Yesterday, development-stage specialty pharma Cardiome (Nasdaq: CRME) announced its year-end 2007 financial results and gave guidance for the future of its top two drugs.

Cardiome's chronic atrial fibrillation (irregular heart rhythm) treatment, oral vernakalant, produced positive interim phase 2b study results earlier this month. But the more interesting story belongs to Cardiome's intravenous vernakalant to treat acute atrial fibrillation.

Cardiome's intravenous (IV) vernakalant has been awaiting an FDA decision on its approval since its PDUFA date of Jan. 19. The FDA delaying approval of a drug is not so unusual; after all, dozens of drugs receive approvable letters every year. What has been so unusual is that although IV vernakalant was almost universally praised by its FDA reviewers and an advisory panel, Cardiome has yet to hear anything back from the FDA except that (as quoted by Cardiome yesterday) "a review is nearing completion and they regret the delay."

Cardiome did do one thing yesterday on its conference call that all investors should listen to. It gave a more macro view of the state of the FDA, based on its firsthand experience with the "new" FDA regulatory environment.

At around the nine-minute mark, one analyst asked whether other drugmakers were also experiencing the FDA's inability to review marketing applications in a timely manner. Here's Cardiome's President and Chief Business Officer, Doug Janzen:

I definitely think we, as in Cardiome, and everyone else in the industry is in a new precedent around (the) FDA. ... The FDA has actually come out and said it will be missing (PDUFA) dates ... I think everyone is in a brand new environment ... actually some of the old-timers in the industry are talking about we're back in the old environment where the FDA just doesn't deal with timelines ... from Cardiome's perspective we are in new territory. ... It seems every company we talk to has an FDA kind of story right now. They're missing PDUFA dates, they're missing type-C meetings, they're missing meetings to discuss protocol ... I think the whole industry is in a new environment with (the) FDA right now.

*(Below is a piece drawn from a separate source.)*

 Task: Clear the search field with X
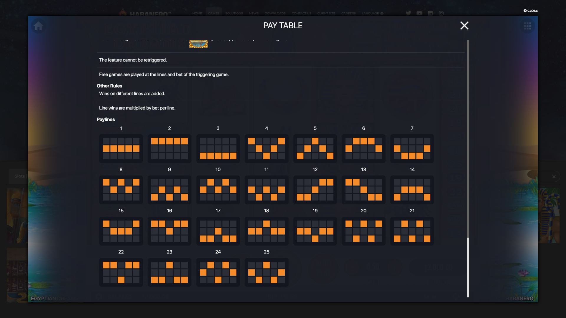coord(554,177)
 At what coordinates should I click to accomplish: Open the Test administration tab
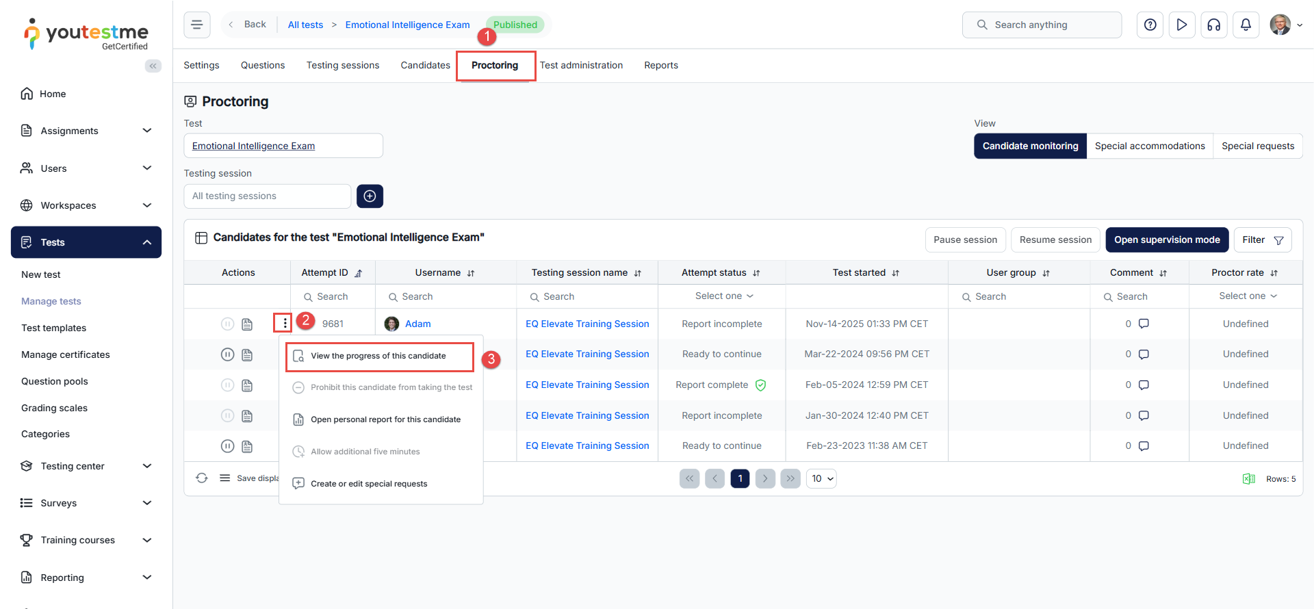pyautogui.click(x=581, y=66)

Drugmakers -- like Novartis (NYSE: NVS), with its experience in getting diabetes drug Galvus approved in the U.S., and Sanofi-Aventis (NYSE: SNY), with its weight-loss drug Zimulti -- would probably agree with Cardiome's assessment of the FDA. The takeaway for investors is that it's time to ratchet down expectation for new drug approvals and be ready for a new era in the pharmaceuticals industry.